The backend is implemented in Haskell using stack
- the frontend is as Elm as possible. To get your own
local instance running these steps are necessary:
- Install Elm (https://guide.elm-lang.org/install.html)
- Install Stack (https://docs.haskellstack.org/en/stable/install_and_upgrade/)
- Clone the repo
git clone https://github.com/mfeineis/elmanac.git && cd elmanac
- Build the frontend and backend via
stack build.hs
- Start the backend
stack exec elmanac-exe
- Goto
http://localhost:8080/
and you're all set
The original mission statement is reproduced here verbatim:
The search feature of package.elm-lang.org is quite rudimentary. Community members have already created “type search” like this which is really cool, but I think we would benefit from a more traditional search feature as well.
Here are some ideas:
- Explore full-text search. Does searching through everything in the docs give better results than just searching the name and summary?
- Include secondary information in rankings. How complete are the docs? How many examples? How many infix operators? This would allow transparent mechanisms for incentivizing better package design and documentation.
- Many searches indicate a conceptual mismatch between JS and Elm. When someone searches for “components” the best outcome is that they find some documentation, not a package that claims that this is a thing. So it might be good to detect certain search terms and give structured information above the search results. For example, a link to the relevant parts of guide.elm-lang.org or some other relevant documentation.
Ideally this service can live on its own server. It would take in JSON and give out JSON. So if the search server goes down, it does not take down the package website. This makes it a great project because it minimizes technical coordination in the early phases.
I think it makes the most sense to focus on 1 and 2, and to not get hung up on the particular details of rankings. For any official use those details will need to be carefully tweaked, so perhaps the best system is one that makes it easy to analyze docs in various ways.

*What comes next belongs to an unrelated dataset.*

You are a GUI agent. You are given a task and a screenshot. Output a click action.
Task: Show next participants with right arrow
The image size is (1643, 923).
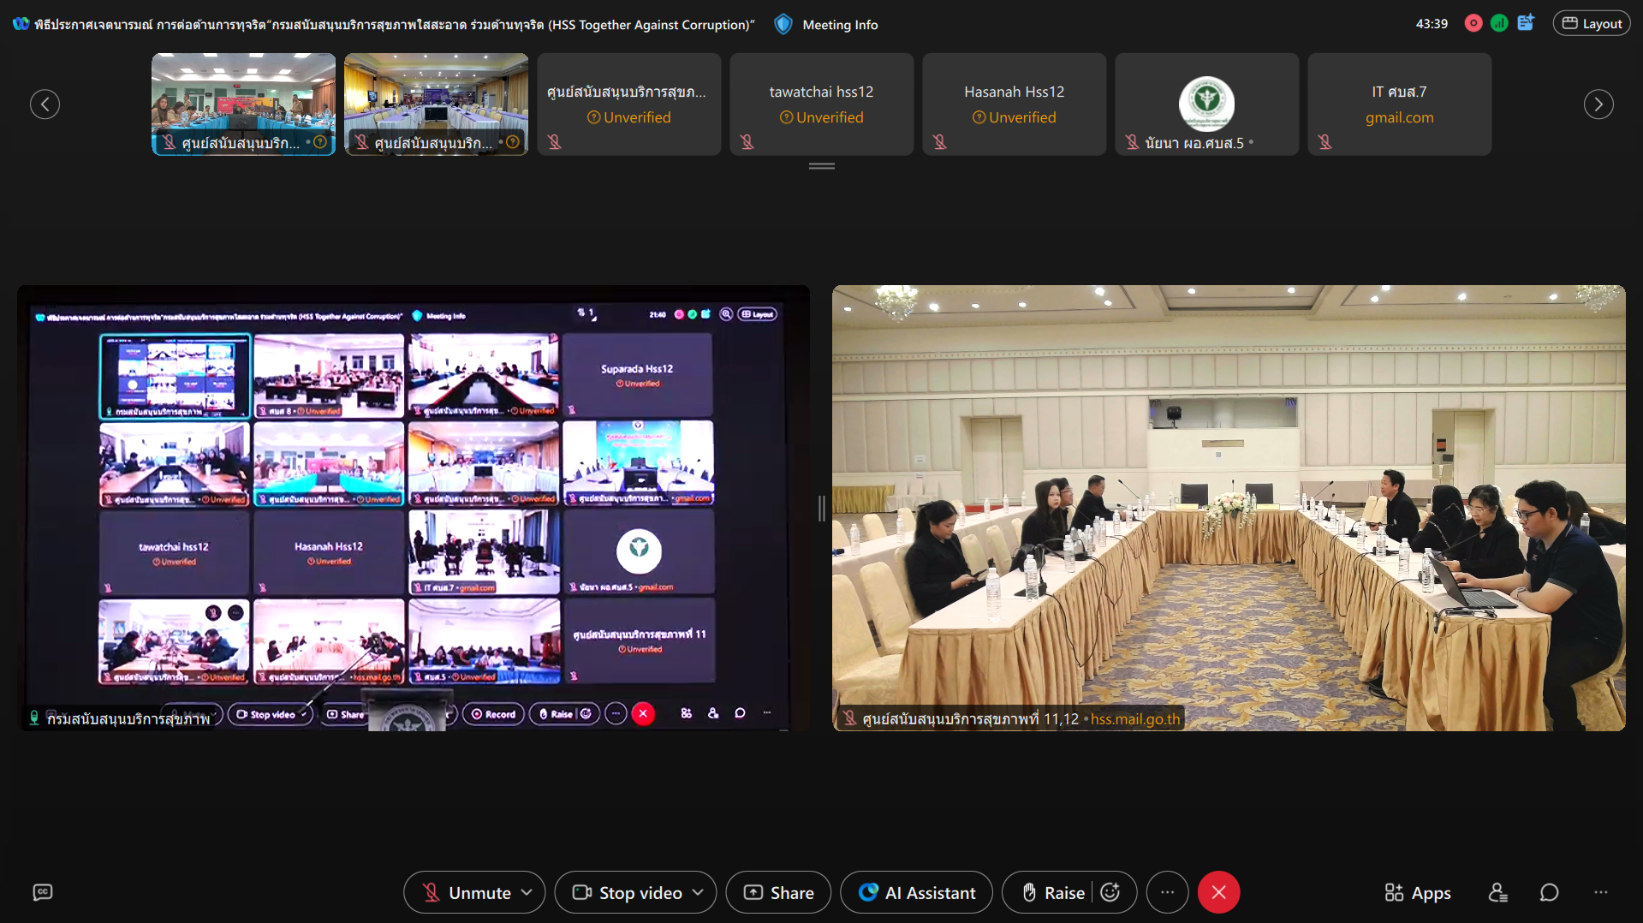point(1598,104)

We therefore conclude that our new solution (in no particular order) ...
- Should complement the (search-) facilities that are currently available
- Should be tailored to the target audience
- Should take advantage of the unique strengths that Elm packages provide
- Should incentivize better package design and documentation
- Should require minimal effort for package authors
- Should be able to run as independently as possible from existing infrastructure
- Should provide an extensibility model for actual rankings
- Should not try to replicate Your Personal Search Engine Favorite
Before we commit to anything concrete we need to do some research first. The corresponding documents live in the design-docs directory.
-
How do people in the real world look for Elm packages and features?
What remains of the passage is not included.